The arguments swirling around the illegal immigration battle that is so heated these days fall somewhat naturally into a set of categories. There are arguments which are economic, arguments that are legal, those that are political, those that are cultural, and finally those that are ethical. Naturally there are overlaps and border cases, but I think it clarifies the discussion to perceive what kind of claims are being made by the other side and what are the right responses.

Some of the ethical arguments that have been made for allowing illegal aliens to stay in America and ultimately become citizens (and then bring all of their relatives over to be with them) are just as emotionally seductive as they are specious.

For example, the ethical argument that illegal aliens brought to America as children, the so-called “dreamers,” should be allowed to stay, goes like this:

Illegal aliens who were brought to America as children were not responsible for their unlawful entry into the country nor, as minors, for their continuing presence here while growing up. Consequently, it is unjust to punish these particular illegal aliens by sending them back to home countries that they have never known and where (at least sometimes) people speak a language which they do not understand.

The problem with this argument is that removing someone from the country who has no legal right to be here may in fact be disappointing and it may thwart long-lived expectations, but it is not punishment. By bringing their children to the United States, the parents of these “dreamers” in effect conferred on them a great benefit which it was not their right to confer, that is, an American upbringing. For our country to state that they can no longer enjoy the benefits of being an American and that they must return home is no different than recovering stolen cash, given to a child by the parent/thief, when the child has already spent half of it (and will not be forced to surrender the wonderful possessions he has acquired with that half of the money already).

The ethical fault in this case cannot be placed with the state which merely asserts its right to enforce its laws. Rather the fault is clearly with the parents who attempted to evade the law and it is toward these parents that the dreamers should rightfully direct their ire. This is Ethics 101.

This brings up a second point. It is often argued that America has been complicit in the crime of illegal immigration — that we as a society have “winked and nodded” to the presence of illegal aliens (adults as well as children) by not enforcing our laws. Therefore, by this reasoning, it is unjust to suddenly decide to uproot illegal aliens (dreamers or otherwise) and deport them.

To this argument there are basically three responses.

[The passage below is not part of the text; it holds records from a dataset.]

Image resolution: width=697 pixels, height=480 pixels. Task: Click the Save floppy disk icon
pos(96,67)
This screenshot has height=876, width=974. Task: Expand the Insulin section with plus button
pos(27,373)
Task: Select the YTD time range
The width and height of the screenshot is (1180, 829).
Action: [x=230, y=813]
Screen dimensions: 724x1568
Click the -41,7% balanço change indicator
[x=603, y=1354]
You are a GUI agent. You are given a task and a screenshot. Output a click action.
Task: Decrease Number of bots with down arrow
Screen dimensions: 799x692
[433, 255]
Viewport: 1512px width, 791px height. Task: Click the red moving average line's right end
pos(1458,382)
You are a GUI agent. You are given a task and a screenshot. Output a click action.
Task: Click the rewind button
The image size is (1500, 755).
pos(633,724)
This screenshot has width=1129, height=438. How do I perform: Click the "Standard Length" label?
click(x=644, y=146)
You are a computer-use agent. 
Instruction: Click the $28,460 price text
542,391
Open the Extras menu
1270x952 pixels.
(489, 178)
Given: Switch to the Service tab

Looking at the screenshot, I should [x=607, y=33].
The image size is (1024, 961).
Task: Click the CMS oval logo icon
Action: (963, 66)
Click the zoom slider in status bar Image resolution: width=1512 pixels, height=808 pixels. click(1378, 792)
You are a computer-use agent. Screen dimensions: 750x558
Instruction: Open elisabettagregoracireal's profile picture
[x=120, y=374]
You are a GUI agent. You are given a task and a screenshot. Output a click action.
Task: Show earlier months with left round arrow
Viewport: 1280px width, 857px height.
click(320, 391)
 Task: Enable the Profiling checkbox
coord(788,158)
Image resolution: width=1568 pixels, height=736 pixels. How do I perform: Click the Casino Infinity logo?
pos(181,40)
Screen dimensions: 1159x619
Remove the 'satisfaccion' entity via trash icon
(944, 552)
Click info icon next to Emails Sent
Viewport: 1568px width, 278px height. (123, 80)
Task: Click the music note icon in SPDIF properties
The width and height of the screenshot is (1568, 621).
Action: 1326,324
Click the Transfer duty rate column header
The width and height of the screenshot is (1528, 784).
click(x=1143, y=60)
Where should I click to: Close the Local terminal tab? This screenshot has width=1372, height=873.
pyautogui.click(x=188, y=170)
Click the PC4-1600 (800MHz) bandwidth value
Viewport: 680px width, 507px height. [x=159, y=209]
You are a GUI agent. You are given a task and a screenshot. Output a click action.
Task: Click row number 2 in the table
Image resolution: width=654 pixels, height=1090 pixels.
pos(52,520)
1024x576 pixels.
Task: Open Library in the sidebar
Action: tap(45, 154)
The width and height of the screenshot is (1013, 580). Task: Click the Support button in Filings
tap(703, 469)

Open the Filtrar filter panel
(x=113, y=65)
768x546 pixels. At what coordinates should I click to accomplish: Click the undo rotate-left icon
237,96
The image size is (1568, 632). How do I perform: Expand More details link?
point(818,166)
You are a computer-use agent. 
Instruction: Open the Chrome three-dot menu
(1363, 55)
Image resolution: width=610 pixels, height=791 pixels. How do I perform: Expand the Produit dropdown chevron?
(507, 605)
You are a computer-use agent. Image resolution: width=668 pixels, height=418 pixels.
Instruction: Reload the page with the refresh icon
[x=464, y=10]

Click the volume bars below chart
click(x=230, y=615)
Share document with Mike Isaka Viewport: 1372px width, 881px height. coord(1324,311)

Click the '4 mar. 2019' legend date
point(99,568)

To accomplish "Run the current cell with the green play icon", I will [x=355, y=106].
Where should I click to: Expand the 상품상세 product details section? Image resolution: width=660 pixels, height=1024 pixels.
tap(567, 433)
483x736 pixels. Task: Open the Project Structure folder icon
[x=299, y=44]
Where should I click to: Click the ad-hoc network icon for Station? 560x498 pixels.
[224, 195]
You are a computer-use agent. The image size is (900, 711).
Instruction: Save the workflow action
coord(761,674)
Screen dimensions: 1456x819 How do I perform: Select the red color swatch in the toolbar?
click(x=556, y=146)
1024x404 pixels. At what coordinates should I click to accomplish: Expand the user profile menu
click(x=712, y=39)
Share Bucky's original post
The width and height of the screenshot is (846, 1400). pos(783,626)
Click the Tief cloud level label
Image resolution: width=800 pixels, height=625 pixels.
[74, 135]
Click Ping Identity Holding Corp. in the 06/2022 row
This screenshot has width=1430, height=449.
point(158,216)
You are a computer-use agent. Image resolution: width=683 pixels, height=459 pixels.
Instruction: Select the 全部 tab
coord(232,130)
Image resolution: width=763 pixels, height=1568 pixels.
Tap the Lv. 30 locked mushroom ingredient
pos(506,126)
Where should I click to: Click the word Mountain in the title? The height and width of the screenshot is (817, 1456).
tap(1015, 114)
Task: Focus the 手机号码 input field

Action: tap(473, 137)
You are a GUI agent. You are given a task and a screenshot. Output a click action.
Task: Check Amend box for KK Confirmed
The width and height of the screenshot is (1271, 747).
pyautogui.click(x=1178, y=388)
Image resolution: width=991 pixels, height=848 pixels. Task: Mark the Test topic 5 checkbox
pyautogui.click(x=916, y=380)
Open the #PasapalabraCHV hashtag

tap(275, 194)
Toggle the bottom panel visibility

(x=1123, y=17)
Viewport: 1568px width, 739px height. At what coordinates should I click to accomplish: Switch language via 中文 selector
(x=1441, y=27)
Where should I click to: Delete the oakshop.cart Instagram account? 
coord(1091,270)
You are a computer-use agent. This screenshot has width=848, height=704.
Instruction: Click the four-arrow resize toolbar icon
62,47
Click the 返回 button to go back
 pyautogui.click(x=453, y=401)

First, there has indeed been complicity — by Democrats who want voters and Chamber of Commerce Republicans who want cheap labor. Illegal aliens who have been duped into thinking that they can get away with it forever do indeed deserve sympathy. I have often argued that for that reason, among others, it would be wise and compassionate (in the best of all possible worlds) to institute a transition period during which illegal aliens could dispose of their property, finish the school semester, search for a job and a home in their home country and only then be sent back. (Some may recall that Mitt Romney made exactly such arguments while he was governor of Massachusetts). This is, alas, highly impractical unless a detailed plan is devised and has the full support of the president. But the moral argument is valid nonetheless.

Second, what is often missed is that illegal aliens in America have benefitted from every day that they have been allowed to stay here. With nary an exception, any illegal alien who is sent home tomorrow will nevertheless be better off, in proportion to the amount of time they have stayed in the U.S., than if they had never come here in the first place.

Finally, if you ever actually talk to any illegal alien — and I have — they will quickly divulge that they know full well that they have no right to be here; that they were never under the impression that because they had managed to avoid the law for five, ten, twenty years that they therefore would be exempt permanently. It is for this reason that the illegal alien community in America is so incredibly fragile. Despite years of a suspension of any meaningful attempt to enforce the immigration laws, illegal aliens still shun the police. They do not call the police, say, for domestic violence or drug dealing incidents and their natural instinct when involved in a traffic accident is to get away as fast as possible (even if there is some impediment like a motorcycle and driver under the wheels).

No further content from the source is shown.